Compiler Implementation (Part 1)

Introduction

I remember reading on an Andrew Appel book1:

The learning experience of coming to the right abstraction by several iterations of think–implement–redesign is one that should not be missed.

And oh boy have I done several iterations…

The problem with most compiler and language design resources is that they force a relatively absurd learning path, that is:

\(Lexing \rightarrow Parsing \rightarrow Semantic Analysis \rightarrow IR \rightarrow Codegen \)

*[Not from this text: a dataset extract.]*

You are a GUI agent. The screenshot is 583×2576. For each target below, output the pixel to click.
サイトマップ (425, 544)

This might look like a non-issue at a first glance and in truth, there is nothing inherently wrong with this top-down approach. But it forces you into thinking in a specific way that is only good for reading and not actually doing. Let me put it this way, it’s okay to read about the structure of a compiler in the order of the standard compilation stages, but would you really want to implement one in the same way? Before creating the parser shouldn’t you have a concrete idea of what the AST will look like to begin with? Is your AST design even viable or fast enough for your usecase? What if you don’t care about a specific compilation stage?

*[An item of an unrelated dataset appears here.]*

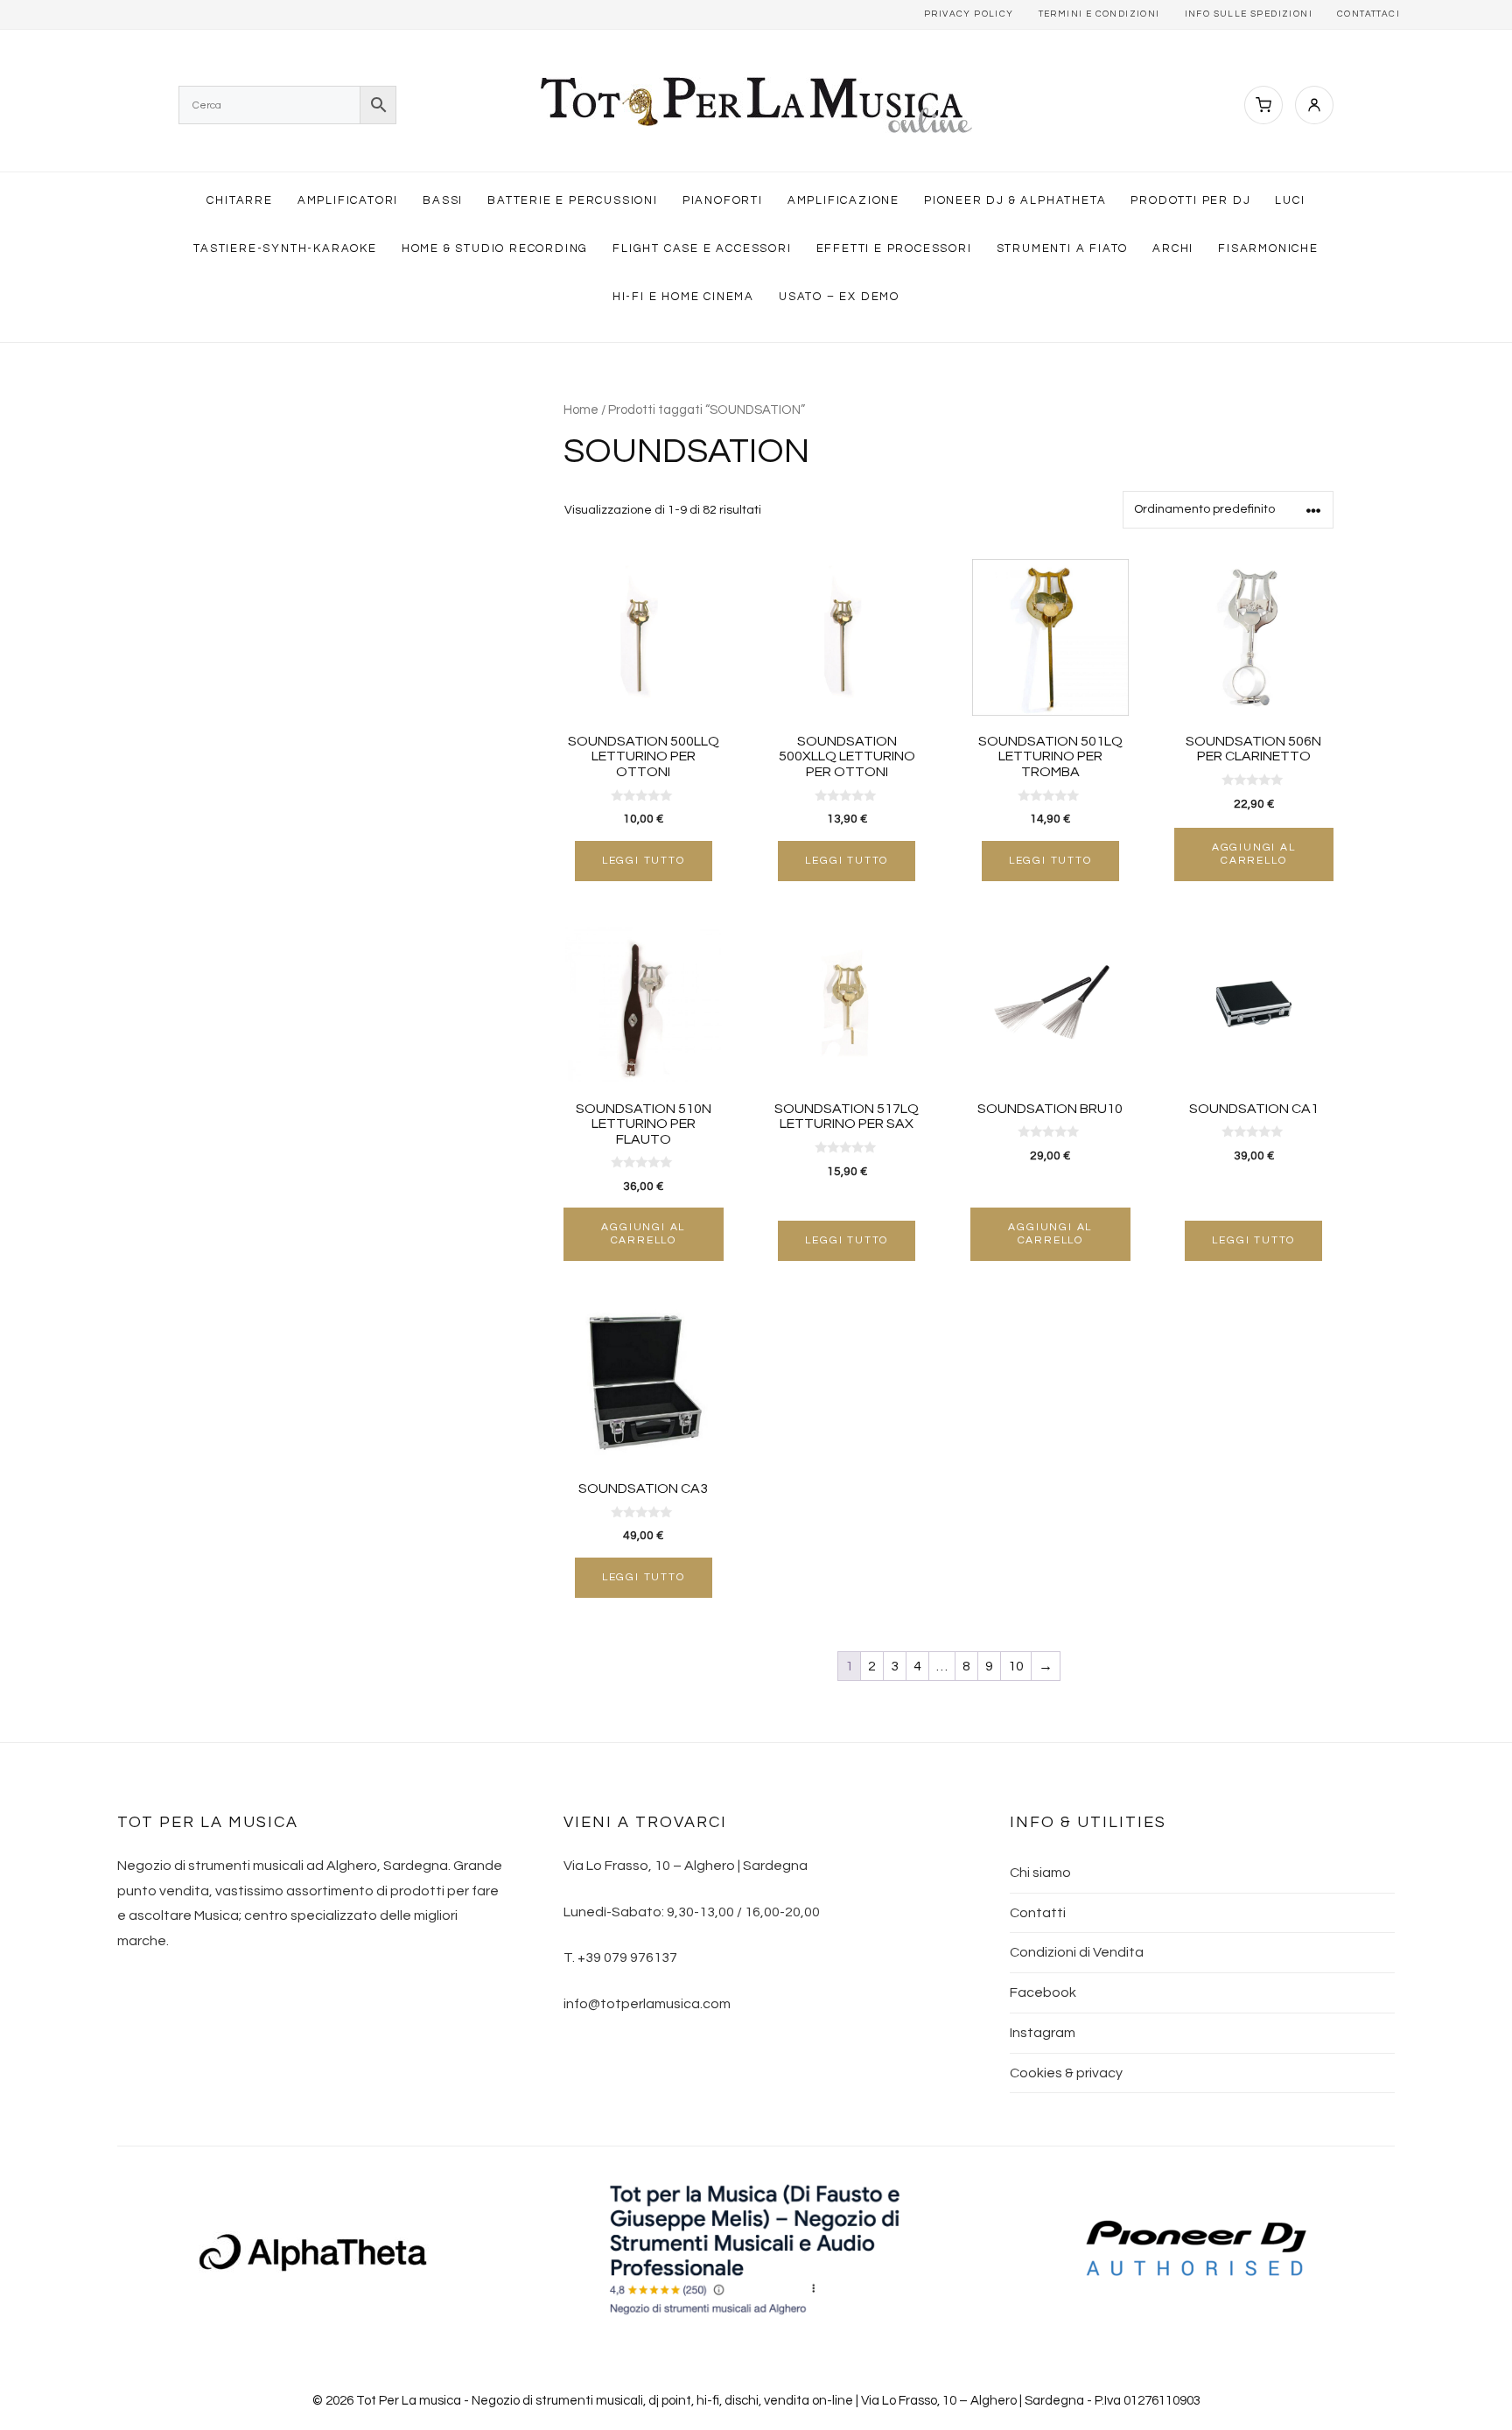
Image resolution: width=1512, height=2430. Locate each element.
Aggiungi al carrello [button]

I would argue that a compiler pipeline can be so ridiculously enormous with so many moving parts it’s downright impossible to design it upfront. In this series I want to present a simpler, in my opinion, approach. A less top-down but more middle/bottom-down-ish approach.

We are going to essentially start of with the second to last IR (last being llvm) of a (yet) unknown list of previous intermediate representations. The design goals of this IR will be that it must be self-contained, extensible and will assume no existence of previous IRs though I want to keep my options open. This will allow us to handle all the dirty work of explaining the LLVM API and code generation before moving to the language frontend which is arguably the easy part.

My goal is to describe the problems I have faced and I am currently facing on my hobbyist compiler project, writting things down helps me maintain the things I learn and maybe you can also benefit from reading from my mistakes. My language of choice at least, in the beginning, is going to be C++ because of its support of LLVM. I have a love-hate relationship with this language, and I don’t consider myself proficient at it by any means, so any feedback and possible corrections to mistakes I may have made are very much appreciated.

For now we are going to split the blog-series into 4 parts:

  1. Defining the AST and Visitors. (you are here)
  2. Visitors for emitting LLVM IR.
  3. More AST’s and Visitor extensions.
  4. Grammars and Parsing (LL,LR,possibly Earley).

All of this being said, lets create the Abstract Syntax Tree!

Abstract Syntax Tree

Technically we do not need yet another AST to use the LLVM API responsible for generating IR. However, removing it from the discussion would hide a structural component of our language’s design: the point where LLVM’s external interface connects to our compiler’s internal structure. Even though there is nothing stopping us from emitting IR directly (e.g.;from parsing or just code) most language implementations introduce an AST to separate front-end concerns (syntax,semantics,type checking) from back-end concerns (optimization,codegen). This separation allows us to “ignore” certain stages of compilation because right now, for this blog post, we only care about creating a small backend.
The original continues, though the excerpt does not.